Work to be completed
Collect every line below that contains the word "target".

Input material
---*---
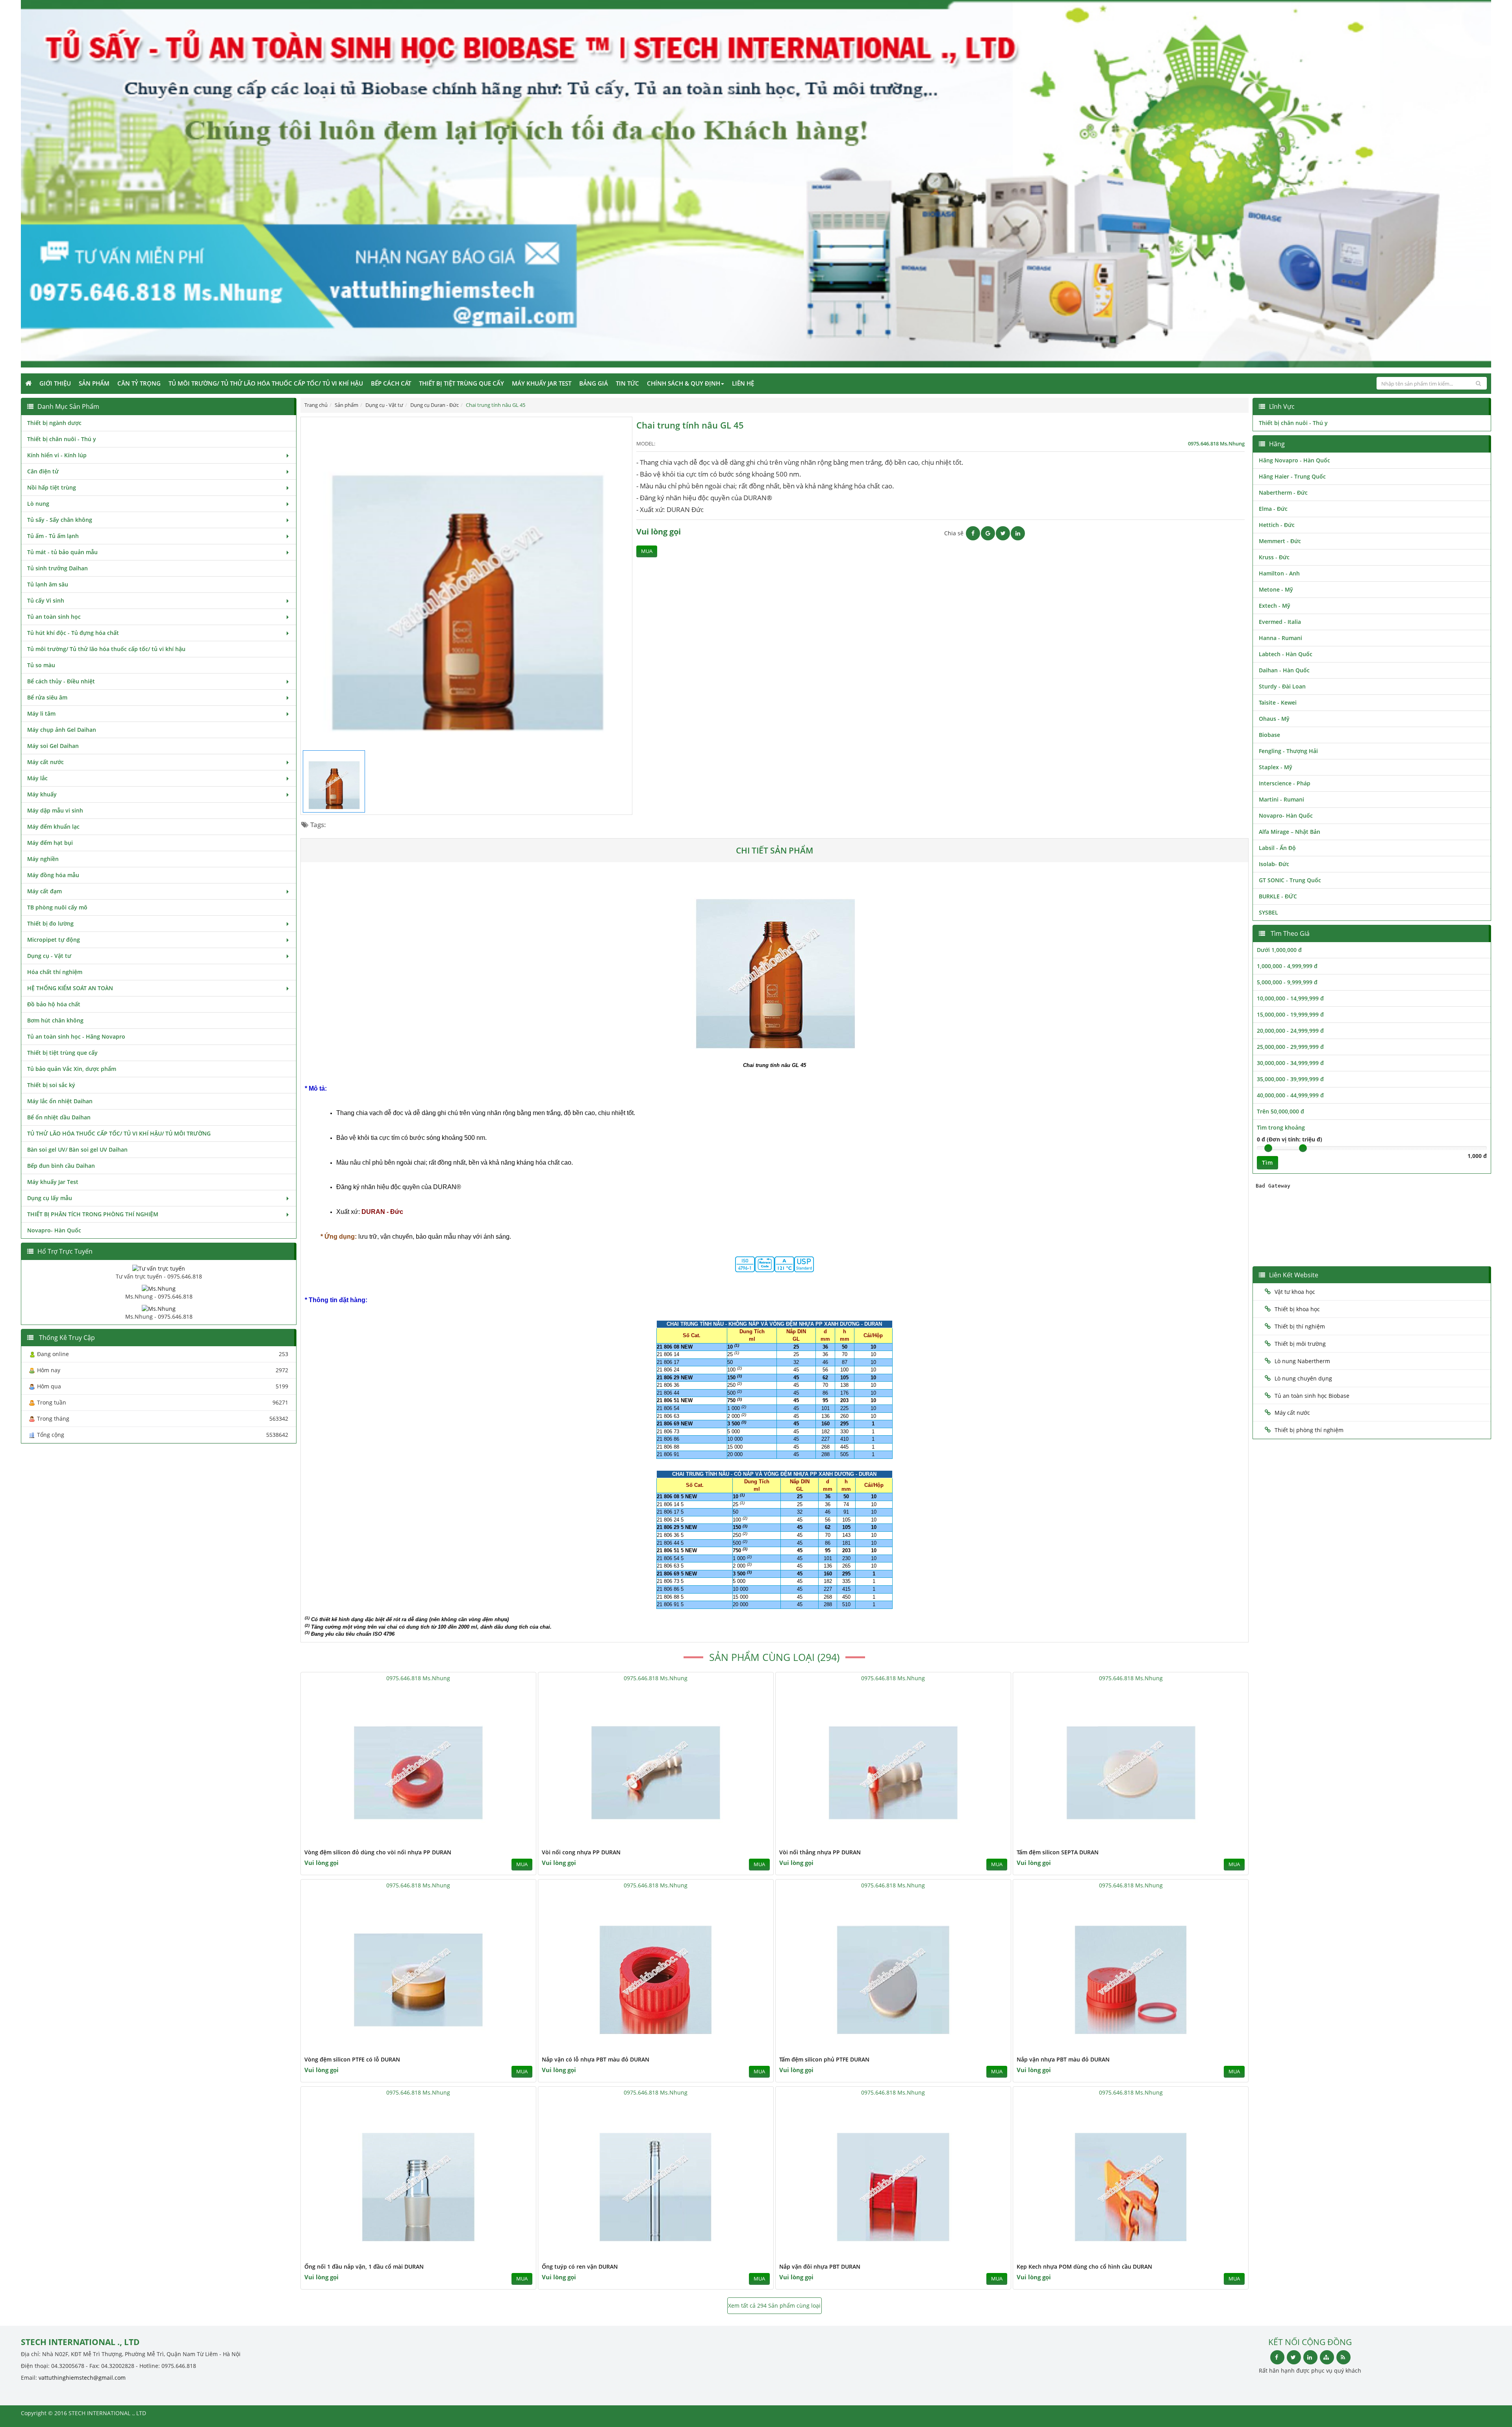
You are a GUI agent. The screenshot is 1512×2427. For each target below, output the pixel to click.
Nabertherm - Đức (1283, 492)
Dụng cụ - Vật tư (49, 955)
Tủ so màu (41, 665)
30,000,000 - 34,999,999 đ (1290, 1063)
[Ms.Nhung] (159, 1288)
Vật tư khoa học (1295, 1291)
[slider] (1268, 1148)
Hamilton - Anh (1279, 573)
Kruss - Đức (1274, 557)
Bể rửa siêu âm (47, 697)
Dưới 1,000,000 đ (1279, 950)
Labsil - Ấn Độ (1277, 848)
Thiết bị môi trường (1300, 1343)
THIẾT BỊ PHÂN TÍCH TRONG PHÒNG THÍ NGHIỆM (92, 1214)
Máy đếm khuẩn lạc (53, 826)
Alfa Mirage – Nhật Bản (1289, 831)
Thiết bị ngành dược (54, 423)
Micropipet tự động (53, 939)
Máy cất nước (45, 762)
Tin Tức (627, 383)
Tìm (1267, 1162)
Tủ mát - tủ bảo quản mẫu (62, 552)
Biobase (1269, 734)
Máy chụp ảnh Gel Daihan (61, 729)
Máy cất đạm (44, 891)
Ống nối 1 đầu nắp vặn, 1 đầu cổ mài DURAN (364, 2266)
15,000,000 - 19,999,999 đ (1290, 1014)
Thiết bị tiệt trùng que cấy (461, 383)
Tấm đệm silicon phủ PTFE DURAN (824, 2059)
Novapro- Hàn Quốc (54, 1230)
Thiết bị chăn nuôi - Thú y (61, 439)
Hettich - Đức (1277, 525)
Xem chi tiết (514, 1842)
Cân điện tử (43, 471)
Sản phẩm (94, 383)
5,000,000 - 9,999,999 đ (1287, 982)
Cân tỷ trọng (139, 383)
---*---
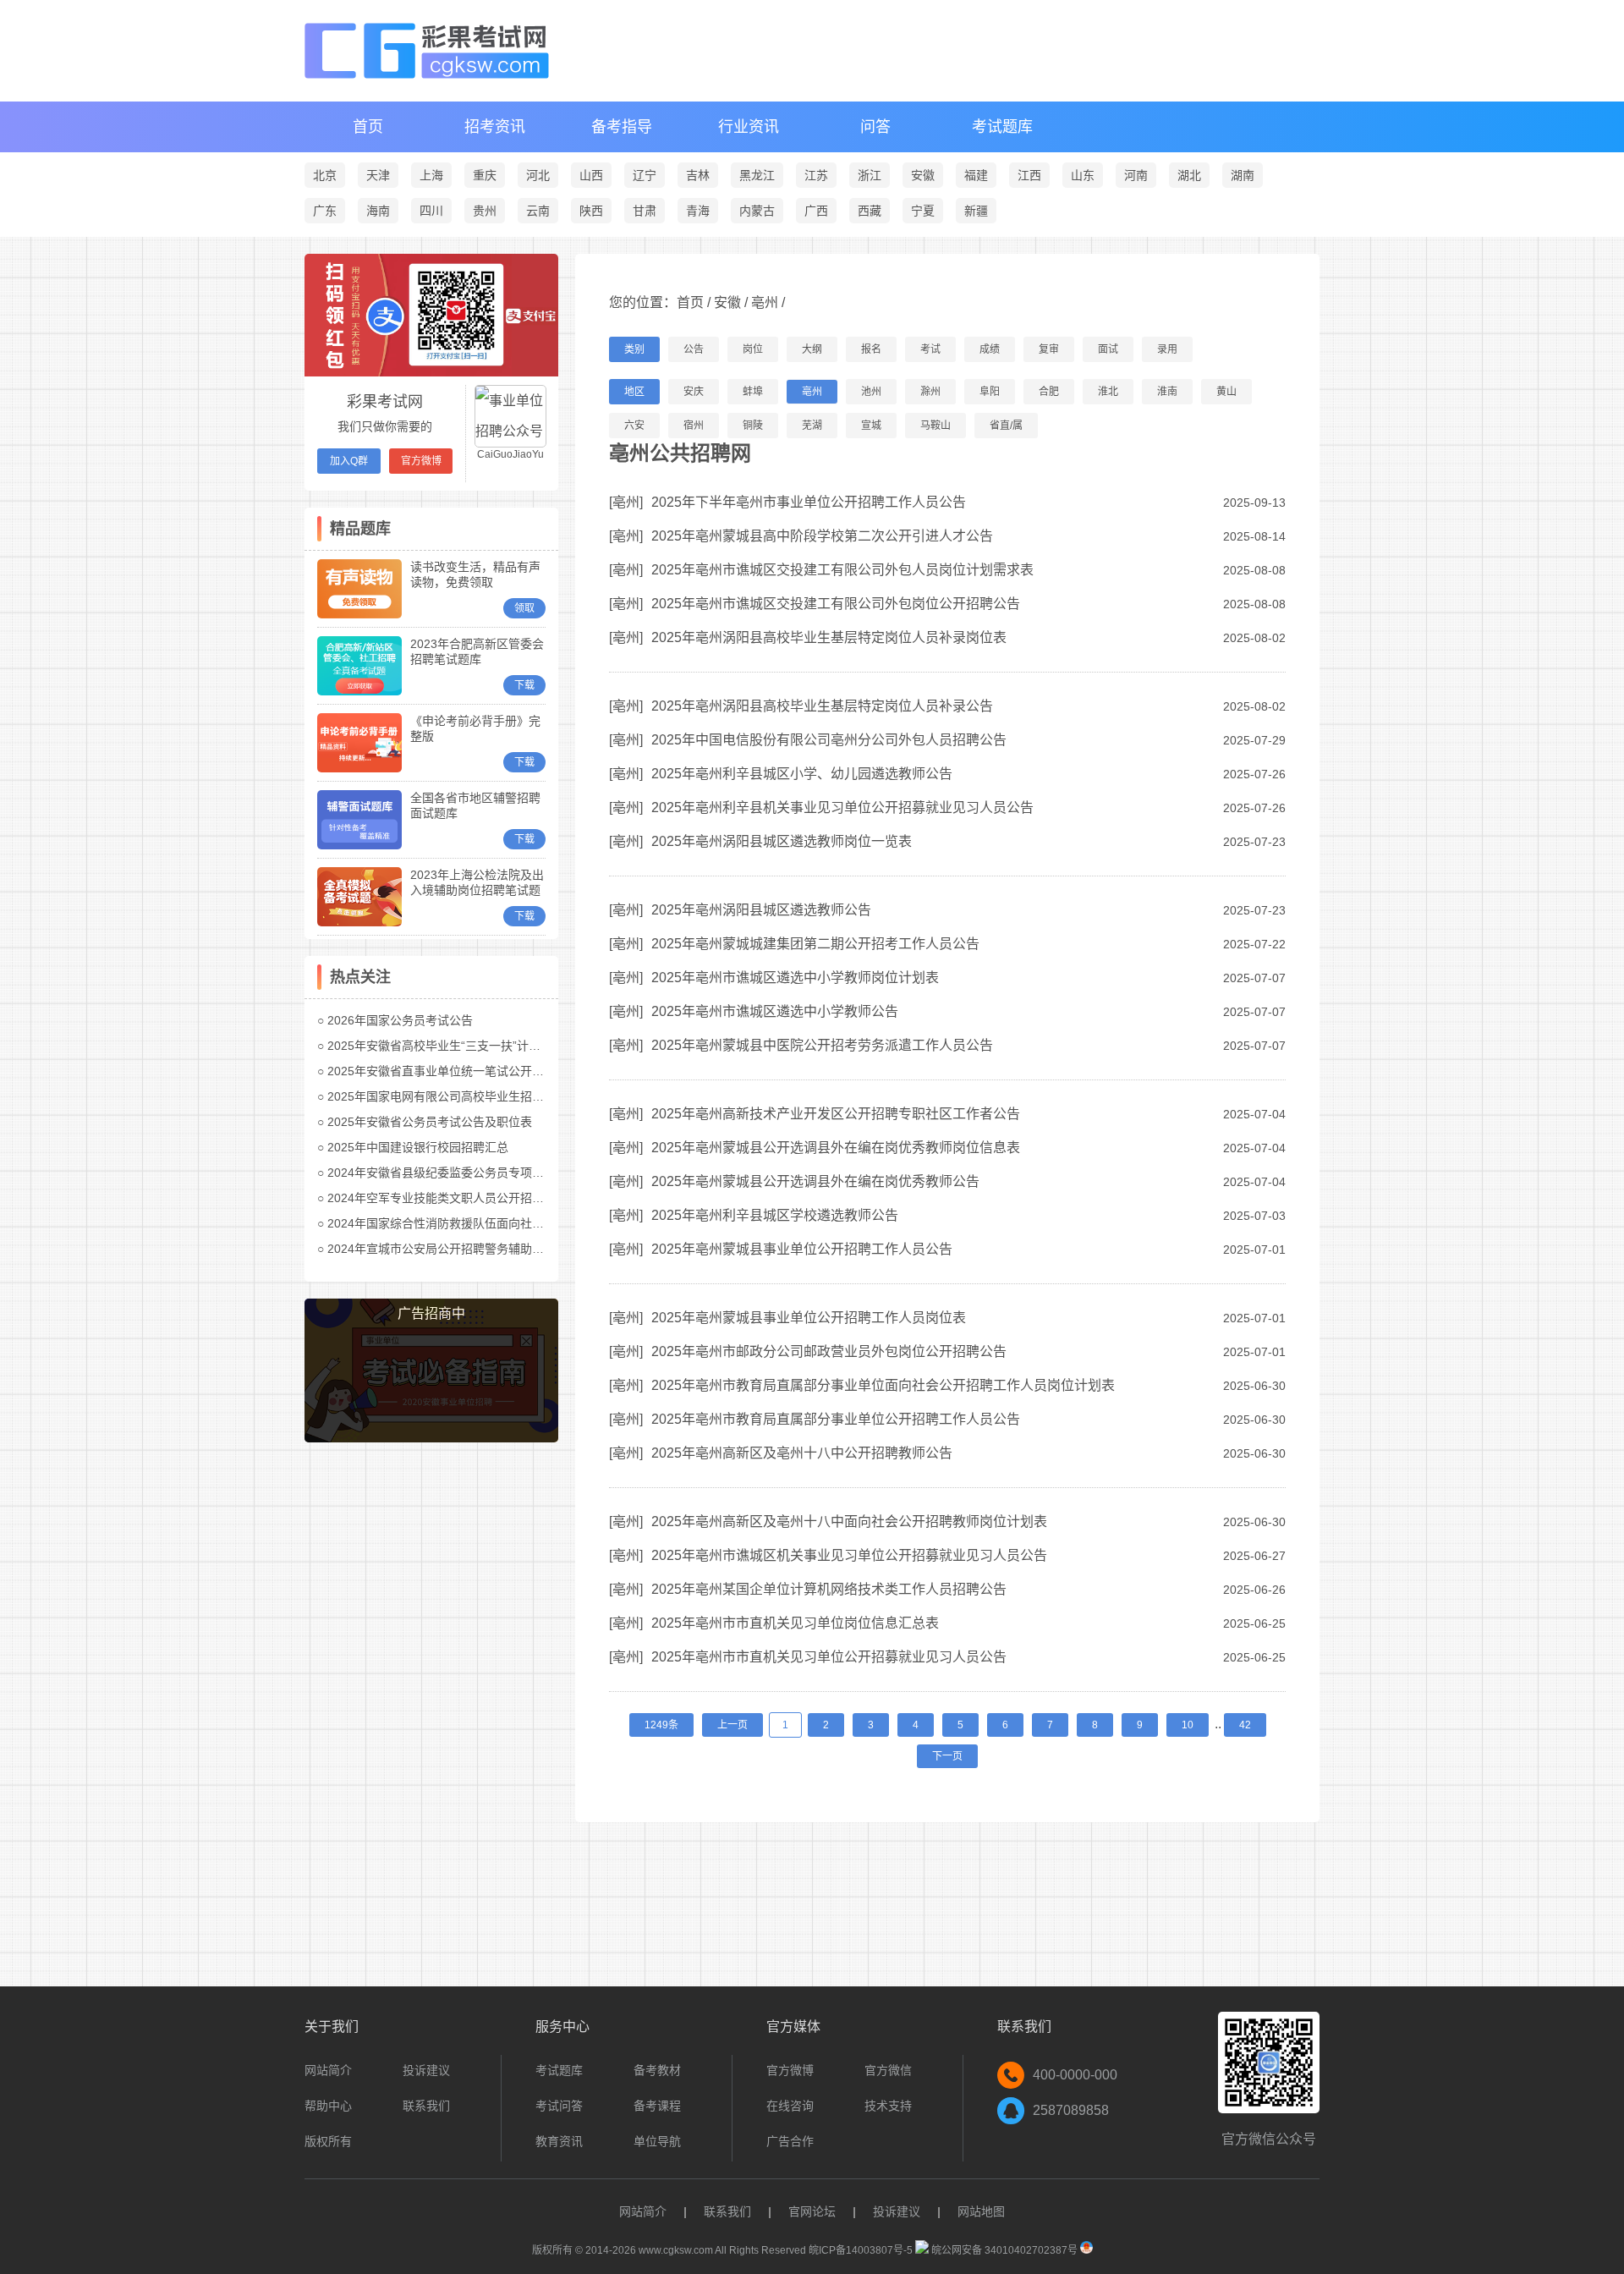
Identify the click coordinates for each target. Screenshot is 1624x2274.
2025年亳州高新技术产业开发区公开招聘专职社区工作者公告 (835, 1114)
---*---
Result below
You are a GUI agent. The screenshot is 1512×2427. For each target below, output the pixel to click.
Identify the click coordinates for each target. Screenshot is 1624x2274.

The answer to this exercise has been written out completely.